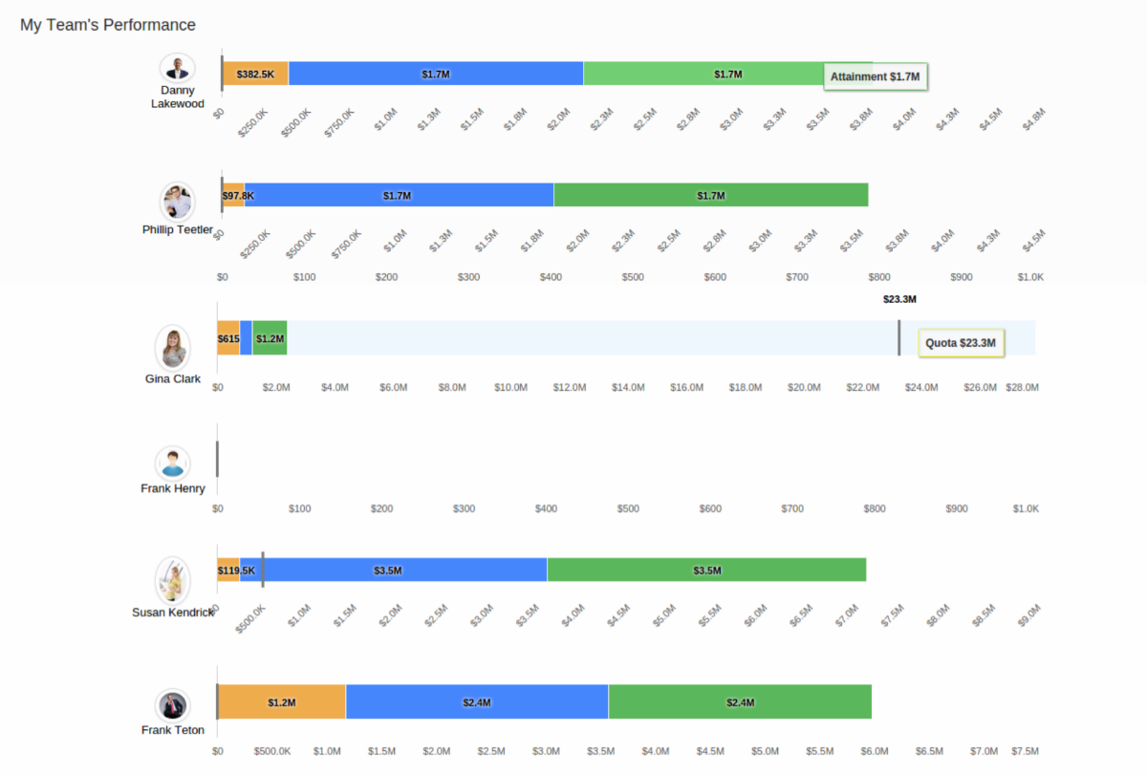The width and height of the screenshot is (1147, 776).
Task: Click the Attainment $1.7M tooltip
Action: point(875,76)
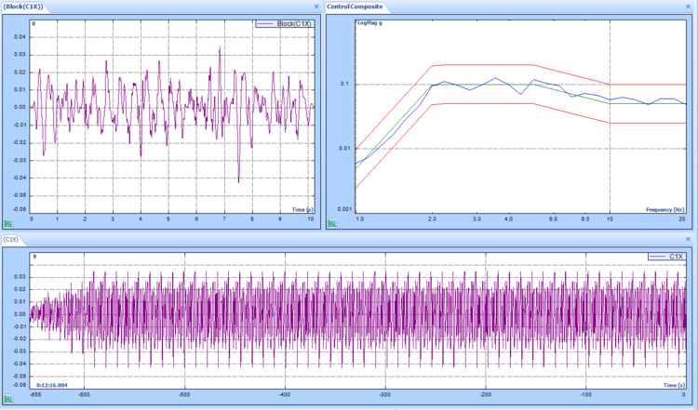
Task: Click Time (s) label in Block(C1X) plot
Action: click(x=304, y=210)
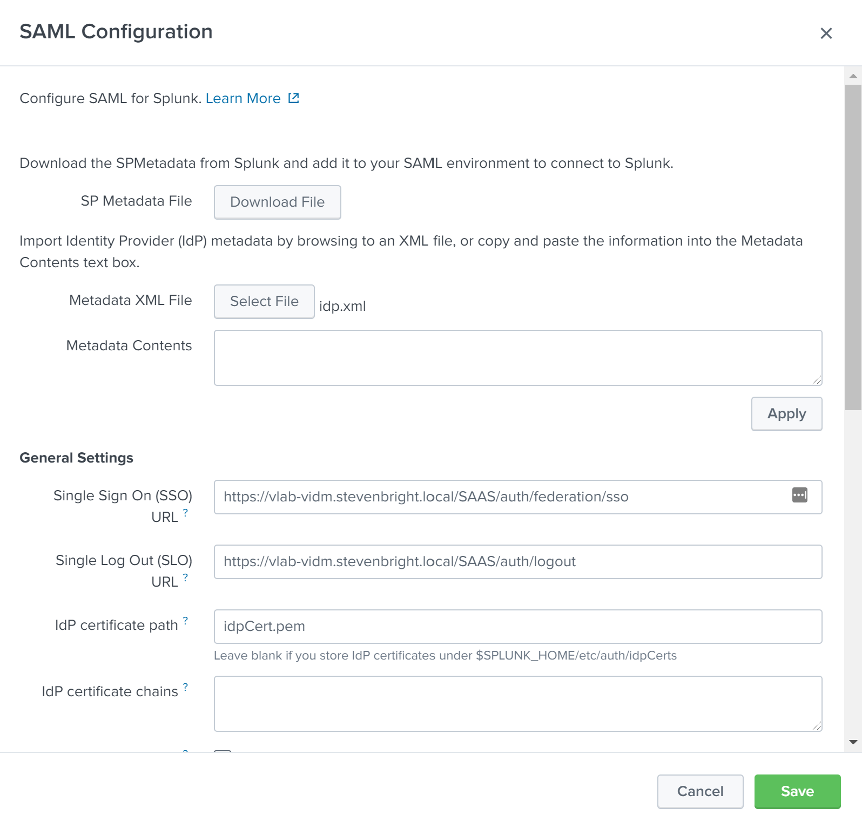Screen dimensions: 862x829
Task: Cancel the SAML configuration
Action: pos(700,791)
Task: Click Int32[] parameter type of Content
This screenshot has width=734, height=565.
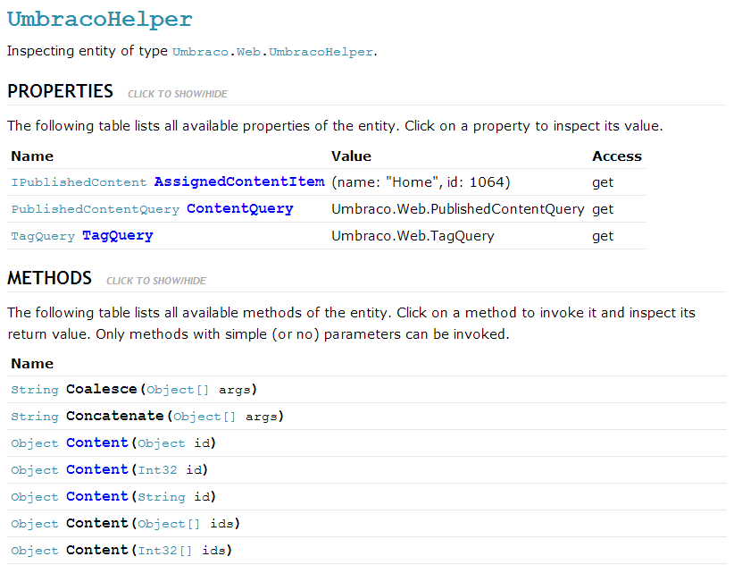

+===+

**What you are asked to do:**
Set down exactly the lines between the line containing "Task: Click Int32[] parameter type of Content" and the end of the records above, both ends included; pictures stay out.

**Final answer:**
Task: Click Int32[] parameter type of Content
This screenshot has width=734, height=565.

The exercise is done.